Todd Blanche, Deputy Attorney General of the United States speaks on stage during day 1 of CPAC Conference at Gaylord Texan Resort & Convention Center in Grapevine, TX on March 26, 2026. (Photo by Lev Radin/Sipa USA)(Sipa via AP Images)

The Wall Street Journal editorial board tackled the recent Trump Justice Department indictment against the Southern Poverty Law Center (SPLC) in a Friday editorial that both questioned whether the indictment was part of President Donald Trump’s campaign of retribution and offered a scathing indictment of the SPLC’s behavior.

“President Trump’s lawfare against his political opponents is destructive, but that doesn’t mean every case is unjustified,” began the editorial, noting that its hard to take the indictment out of the context of Trump’s blatant weaponization of the DOJ to target his political enemies. The WSJ has become a primary target of Trump’s vitriol against the media, as the paper has published leading scoops into Trump’s ties to Jeffrey Epstein, his tariffs, and other unflattering stories.

Acting Attorney General Todd Blanche announced 11 charges against the SPLC earlier in the week, ranging from bank fraud to conspiracy to money laundering. The charges relate to accusations that the group paid some $3 million covertly to informants inside some of the country’s most notorious hate groups, which the SPLC monitors.

“The SPLC was not dismantling these groups. It was instead manufacturing the extremism it purports to oppose by paying sources to stoke racial hatred,” Blanche said of the indictment.

SPLC interim CEO and president Bryan Fair vowed to fight the indictment in a statement saying, “Taking on violent hate and extremist groups is among the most dangerous work there is, and we believe it is also among the most important work we do.
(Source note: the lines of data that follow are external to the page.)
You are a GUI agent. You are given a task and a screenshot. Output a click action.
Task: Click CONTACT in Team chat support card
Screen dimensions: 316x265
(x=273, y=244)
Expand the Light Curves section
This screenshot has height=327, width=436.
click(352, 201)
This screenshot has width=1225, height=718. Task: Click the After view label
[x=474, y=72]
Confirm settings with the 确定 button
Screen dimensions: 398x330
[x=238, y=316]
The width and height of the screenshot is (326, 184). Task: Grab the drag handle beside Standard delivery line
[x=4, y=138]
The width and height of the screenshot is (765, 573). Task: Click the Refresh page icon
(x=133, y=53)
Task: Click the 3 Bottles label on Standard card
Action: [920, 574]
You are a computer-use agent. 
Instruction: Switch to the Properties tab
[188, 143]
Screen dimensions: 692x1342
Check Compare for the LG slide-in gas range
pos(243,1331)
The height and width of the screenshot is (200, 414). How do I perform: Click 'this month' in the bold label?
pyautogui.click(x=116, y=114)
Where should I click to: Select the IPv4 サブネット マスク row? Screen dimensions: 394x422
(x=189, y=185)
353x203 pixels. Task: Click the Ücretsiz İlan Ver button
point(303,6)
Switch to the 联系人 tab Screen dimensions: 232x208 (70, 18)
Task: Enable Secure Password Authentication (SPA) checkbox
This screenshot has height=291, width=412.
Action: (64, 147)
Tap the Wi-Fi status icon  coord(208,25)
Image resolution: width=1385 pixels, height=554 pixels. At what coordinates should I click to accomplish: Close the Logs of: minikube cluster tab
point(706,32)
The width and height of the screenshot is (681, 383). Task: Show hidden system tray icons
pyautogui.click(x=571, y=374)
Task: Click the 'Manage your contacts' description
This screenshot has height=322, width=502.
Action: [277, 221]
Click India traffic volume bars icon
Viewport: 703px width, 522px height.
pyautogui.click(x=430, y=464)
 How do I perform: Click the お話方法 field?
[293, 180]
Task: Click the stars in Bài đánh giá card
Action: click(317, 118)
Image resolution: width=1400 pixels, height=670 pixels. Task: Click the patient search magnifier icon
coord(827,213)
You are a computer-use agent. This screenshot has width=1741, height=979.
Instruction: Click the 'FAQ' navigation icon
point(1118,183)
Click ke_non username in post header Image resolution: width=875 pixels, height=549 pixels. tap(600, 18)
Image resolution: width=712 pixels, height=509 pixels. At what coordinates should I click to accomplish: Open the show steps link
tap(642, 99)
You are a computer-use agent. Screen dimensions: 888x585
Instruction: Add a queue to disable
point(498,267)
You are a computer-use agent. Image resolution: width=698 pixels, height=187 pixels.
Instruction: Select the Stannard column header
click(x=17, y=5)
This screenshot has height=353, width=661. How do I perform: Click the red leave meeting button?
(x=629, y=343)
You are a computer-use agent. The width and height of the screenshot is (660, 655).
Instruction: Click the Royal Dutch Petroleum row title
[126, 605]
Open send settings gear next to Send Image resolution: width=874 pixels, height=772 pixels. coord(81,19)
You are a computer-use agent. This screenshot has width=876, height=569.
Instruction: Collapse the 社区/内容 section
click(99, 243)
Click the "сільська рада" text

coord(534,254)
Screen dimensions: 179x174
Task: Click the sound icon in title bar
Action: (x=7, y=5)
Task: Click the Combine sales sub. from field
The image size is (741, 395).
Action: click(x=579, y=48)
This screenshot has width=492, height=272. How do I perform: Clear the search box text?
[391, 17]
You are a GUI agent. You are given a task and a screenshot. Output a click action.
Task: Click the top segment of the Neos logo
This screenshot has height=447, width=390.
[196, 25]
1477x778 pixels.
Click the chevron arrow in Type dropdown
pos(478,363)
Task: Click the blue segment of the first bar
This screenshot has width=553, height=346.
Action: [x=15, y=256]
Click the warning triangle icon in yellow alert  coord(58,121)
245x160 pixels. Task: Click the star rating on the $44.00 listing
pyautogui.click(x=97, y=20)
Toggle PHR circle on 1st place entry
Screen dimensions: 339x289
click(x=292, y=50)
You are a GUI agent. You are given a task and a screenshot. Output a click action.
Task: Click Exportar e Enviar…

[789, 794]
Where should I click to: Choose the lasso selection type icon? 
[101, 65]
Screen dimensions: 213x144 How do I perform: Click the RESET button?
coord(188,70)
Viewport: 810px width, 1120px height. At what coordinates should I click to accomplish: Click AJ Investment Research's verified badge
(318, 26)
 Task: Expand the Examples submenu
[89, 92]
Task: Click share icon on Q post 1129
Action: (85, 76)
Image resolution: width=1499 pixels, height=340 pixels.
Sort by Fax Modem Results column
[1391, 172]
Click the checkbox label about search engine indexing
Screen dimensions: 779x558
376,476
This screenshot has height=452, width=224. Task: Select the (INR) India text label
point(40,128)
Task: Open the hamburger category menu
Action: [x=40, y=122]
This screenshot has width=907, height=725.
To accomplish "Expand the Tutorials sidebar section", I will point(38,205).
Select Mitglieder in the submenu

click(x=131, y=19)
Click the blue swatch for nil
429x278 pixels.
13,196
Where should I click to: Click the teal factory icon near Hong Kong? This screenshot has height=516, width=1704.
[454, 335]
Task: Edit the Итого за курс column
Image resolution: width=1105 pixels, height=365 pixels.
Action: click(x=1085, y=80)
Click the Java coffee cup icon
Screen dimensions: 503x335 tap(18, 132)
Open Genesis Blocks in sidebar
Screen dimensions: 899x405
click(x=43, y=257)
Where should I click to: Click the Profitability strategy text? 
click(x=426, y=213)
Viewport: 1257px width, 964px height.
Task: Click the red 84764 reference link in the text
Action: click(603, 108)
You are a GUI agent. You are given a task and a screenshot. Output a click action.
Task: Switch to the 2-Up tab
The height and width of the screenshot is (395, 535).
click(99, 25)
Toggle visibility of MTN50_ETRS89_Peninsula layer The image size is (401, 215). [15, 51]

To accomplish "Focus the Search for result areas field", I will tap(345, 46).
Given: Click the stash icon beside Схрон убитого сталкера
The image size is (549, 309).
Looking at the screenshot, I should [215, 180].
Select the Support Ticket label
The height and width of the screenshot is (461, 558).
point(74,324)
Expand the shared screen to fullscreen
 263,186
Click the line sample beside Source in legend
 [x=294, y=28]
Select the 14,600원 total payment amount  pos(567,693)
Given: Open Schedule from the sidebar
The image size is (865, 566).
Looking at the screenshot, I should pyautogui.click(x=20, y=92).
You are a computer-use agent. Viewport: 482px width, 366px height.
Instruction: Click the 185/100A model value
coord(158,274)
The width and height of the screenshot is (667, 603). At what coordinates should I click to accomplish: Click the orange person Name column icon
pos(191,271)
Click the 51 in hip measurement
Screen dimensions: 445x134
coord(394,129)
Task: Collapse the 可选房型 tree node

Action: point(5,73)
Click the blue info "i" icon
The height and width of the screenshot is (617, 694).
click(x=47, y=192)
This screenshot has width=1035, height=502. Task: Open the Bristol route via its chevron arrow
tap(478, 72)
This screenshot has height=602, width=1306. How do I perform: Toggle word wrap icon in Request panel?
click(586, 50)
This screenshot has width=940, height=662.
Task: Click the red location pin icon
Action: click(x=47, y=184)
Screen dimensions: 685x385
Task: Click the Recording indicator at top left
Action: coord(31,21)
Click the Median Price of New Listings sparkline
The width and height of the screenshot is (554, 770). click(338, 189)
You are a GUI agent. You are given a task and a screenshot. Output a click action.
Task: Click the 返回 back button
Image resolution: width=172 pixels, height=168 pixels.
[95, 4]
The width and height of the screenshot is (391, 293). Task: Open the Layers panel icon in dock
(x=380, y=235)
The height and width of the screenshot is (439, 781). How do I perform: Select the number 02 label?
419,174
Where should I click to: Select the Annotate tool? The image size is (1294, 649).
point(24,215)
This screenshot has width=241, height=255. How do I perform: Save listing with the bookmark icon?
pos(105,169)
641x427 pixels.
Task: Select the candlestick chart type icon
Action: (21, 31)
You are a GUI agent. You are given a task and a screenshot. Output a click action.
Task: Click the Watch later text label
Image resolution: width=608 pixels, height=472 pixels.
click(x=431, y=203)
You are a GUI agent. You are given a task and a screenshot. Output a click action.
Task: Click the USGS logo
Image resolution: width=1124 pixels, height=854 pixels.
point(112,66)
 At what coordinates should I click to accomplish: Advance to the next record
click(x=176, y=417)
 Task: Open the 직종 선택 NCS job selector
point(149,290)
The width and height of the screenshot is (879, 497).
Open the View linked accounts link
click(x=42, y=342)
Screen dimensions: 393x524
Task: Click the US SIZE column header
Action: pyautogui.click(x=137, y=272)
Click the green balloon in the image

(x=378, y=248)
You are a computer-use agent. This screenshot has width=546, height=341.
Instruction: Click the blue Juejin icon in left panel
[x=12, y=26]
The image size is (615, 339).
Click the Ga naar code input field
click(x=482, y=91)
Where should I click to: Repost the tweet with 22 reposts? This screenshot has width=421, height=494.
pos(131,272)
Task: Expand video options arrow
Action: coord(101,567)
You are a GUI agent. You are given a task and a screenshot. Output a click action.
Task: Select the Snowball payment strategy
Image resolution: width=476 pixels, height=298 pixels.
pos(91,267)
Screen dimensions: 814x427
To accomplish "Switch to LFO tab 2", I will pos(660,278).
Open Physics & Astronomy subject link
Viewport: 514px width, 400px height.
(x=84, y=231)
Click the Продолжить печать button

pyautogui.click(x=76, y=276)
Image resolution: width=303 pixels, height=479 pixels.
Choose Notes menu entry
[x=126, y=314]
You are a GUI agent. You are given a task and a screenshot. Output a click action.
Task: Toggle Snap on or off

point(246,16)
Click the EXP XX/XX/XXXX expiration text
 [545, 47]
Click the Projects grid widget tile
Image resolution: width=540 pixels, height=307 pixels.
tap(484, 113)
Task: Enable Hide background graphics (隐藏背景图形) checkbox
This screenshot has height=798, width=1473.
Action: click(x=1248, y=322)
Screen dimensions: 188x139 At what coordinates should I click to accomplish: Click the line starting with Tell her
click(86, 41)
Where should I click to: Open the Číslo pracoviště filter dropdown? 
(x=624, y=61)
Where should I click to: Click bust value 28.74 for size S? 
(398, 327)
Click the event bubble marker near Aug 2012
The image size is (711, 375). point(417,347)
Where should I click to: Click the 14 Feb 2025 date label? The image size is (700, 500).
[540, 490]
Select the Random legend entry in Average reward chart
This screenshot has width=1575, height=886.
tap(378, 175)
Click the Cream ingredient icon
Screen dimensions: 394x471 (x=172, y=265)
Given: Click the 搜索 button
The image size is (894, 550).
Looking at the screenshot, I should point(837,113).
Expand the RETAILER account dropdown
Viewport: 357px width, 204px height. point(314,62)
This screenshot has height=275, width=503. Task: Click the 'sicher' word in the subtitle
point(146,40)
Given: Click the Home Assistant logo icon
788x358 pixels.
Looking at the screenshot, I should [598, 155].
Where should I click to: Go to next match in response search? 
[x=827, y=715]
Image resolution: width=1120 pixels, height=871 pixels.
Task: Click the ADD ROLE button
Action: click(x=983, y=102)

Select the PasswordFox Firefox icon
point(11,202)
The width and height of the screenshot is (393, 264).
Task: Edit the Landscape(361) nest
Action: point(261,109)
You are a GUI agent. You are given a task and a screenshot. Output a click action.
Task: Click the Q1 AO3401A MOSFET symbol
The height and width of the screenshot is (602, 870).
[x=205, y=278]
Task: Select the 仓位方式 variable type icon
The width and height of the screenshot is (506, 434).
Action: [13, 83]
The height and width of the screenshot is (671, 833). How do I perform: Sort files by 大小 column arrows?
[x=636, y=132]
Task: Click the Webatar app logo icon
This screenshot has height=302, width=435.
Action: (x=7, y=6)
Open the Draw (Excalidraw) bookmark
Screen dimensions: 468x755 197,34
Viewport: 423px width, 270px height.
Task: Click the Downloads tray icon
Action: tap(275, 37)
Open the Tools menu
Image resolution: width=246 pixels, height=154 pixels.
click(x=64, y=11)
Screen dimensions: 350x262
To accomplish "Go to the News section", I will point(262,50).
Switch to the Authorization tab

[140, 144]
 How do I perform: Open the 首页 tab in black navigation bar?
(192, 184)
The actions by the DOJ will not shake our resolve to fight for justice and ensure the promise of the Civil Rights Movement becomes a reality for all.”

The editorial board offered its take on the allegations:

Using informants to warn about threats of violence may be defensible. But the charges, if true, reveal a problematic symbiosis between the SPLC and its informant sources. One informant was allegedly the member of a chat group that helped plan the 2017 “Unite the Right” rally in Charlottesville, Va. The source, who was paid $270,000 between 2015 and 2023, “made racist postings under the supervision of the SPLC,” the indictment says. The Charlottesville protests proved to be a great fund-raising event for the SPLC, with sizable donations from George Clooney, Apple Inc., and others.

The indictment also says at least two SPLC field sources, including a former chairman of the National Alliance and a leader of the National Socialist Party of America, were featured as “Extremist Files” on the SPLC website at the same time they received money from the SPLC. One received more than $140,000 between 2016 and 2023 while the second received more than $70,000 between 2014 and 2016.

The board concluded by noting the SPLC will certainly have its day in court to defend its practices, but added, “The donations to hate groups are all the more suspect because in recent years the SPLC has itself spread hate.”
The board hammered the SPLC for labeling “mainstream and nonthreatening conservative groups like the Alliance Defending Freedom, the Family Research Council and Do No Harm, which works against race preferences in medicine,” as hate groups.

“To the extent the money encouraged or sustained the racist groups, tacitly or otherwise, SPLC benefited from perpetuating racial division. A court will decide if that’s illegal, but it’s certainly disreputable,” concluded the Journal.